Demography.from_demes(): ancestral population sizes and migration rates missing
Hi,
I'm having issues converting my Demes graphs to msprime Demography objects; both population sizes and migration rates are missing unexpectedly. My Demes graphs match what I think I'm trying to specify, so it looks to me like a bug in msprime.Demography.from_demes() rather than in Demes.

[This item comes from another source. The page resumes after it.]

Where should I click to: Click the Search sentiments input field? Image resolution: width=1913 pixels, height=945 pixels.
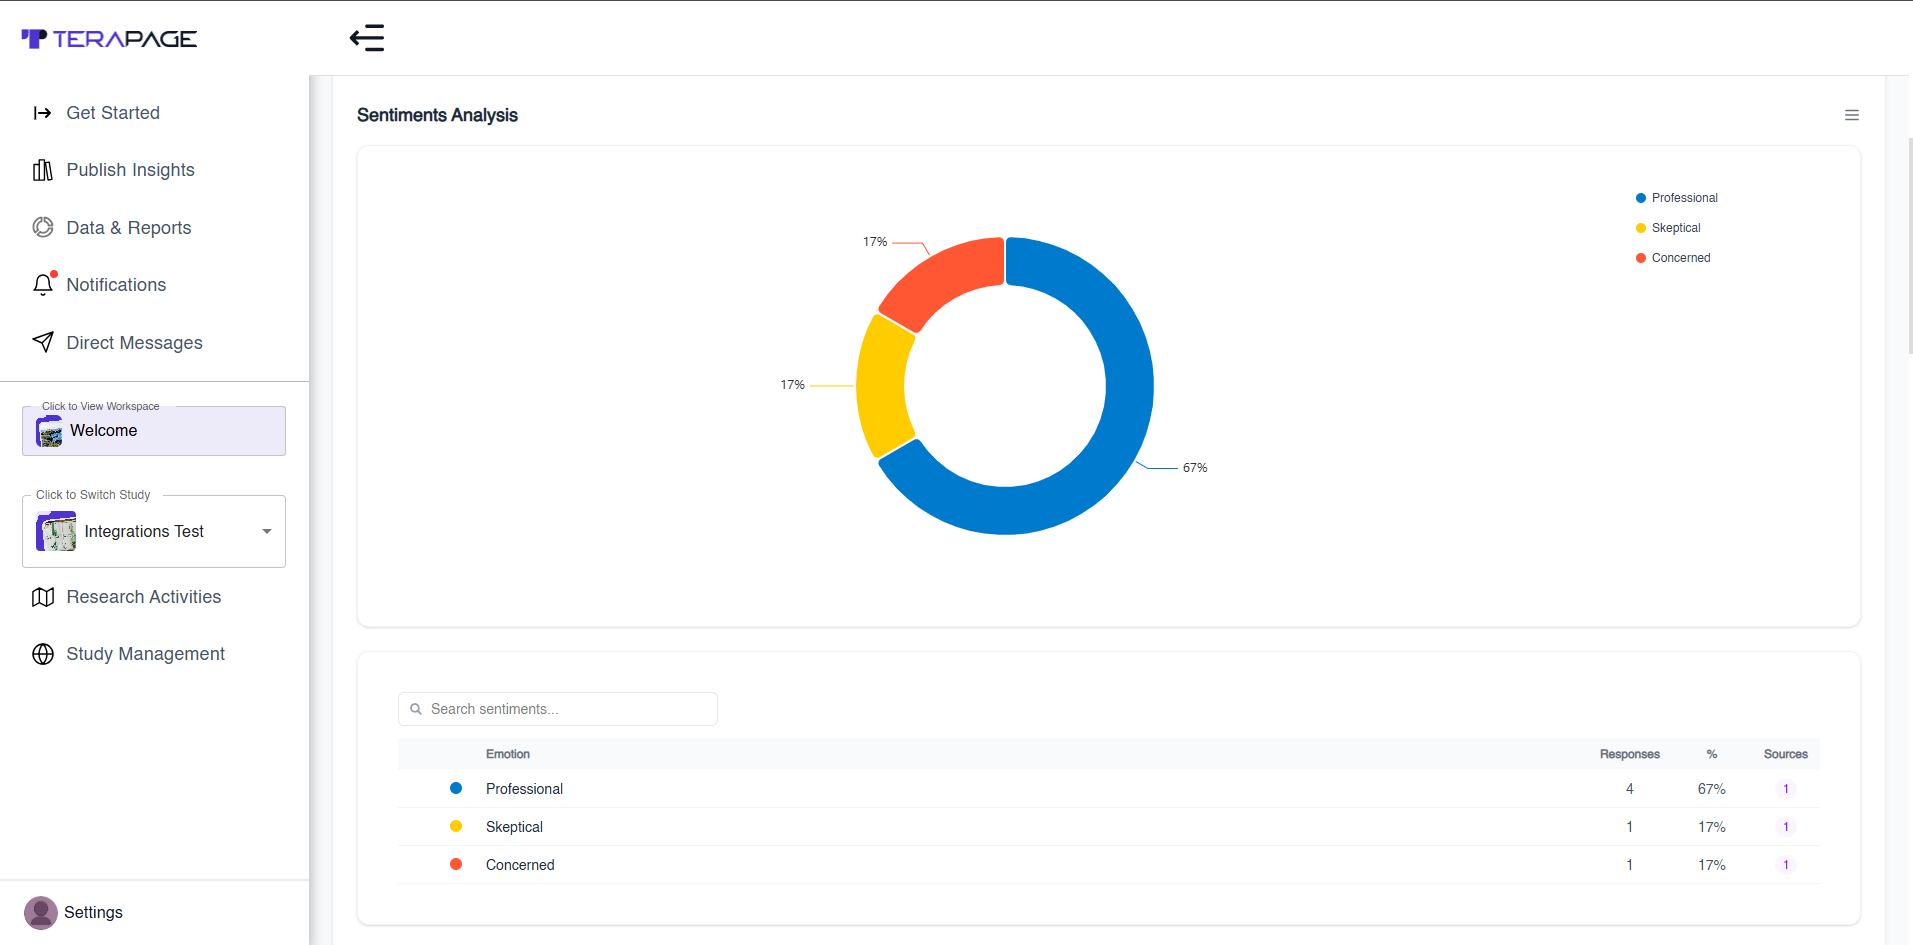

I first encountered this problem with msprime 1.2.0, and upgraded to 1.3.0 in a fresh environment, with the exact same behaviour. The versions of key packages for this example are:
demes 0.2.3 pyhd8ed1ab_0 conda-forge
demesdraw 0.4.0 pyhd8ed1ab_0 conda-forge
msprime 1.3.0 py312h0767fef_0 conda-forge
python 3.12.1 hdf0ec26_1_cpython conda-forge
tskit 0.5.6 py312hf635c46_0 conda-forge
Missing population sizes
I've specified a Demes graph with three current demes (a, b, c) and their ancestors (ab_anc and abc_anc):
b = demes.Builder(time_units="generations")
b.add_deme("abc_anc", epochs=[{"start_size":1e6, "end_time":1e5}])
b.add_deme("ab_anc", ancestors=["abc_anc"], epochs=[{"start_size":1e6, "end_time":1e4}])
b.add_deme("a", ancestors=["ab_anc"], epochs=[{"start_size":1e6}])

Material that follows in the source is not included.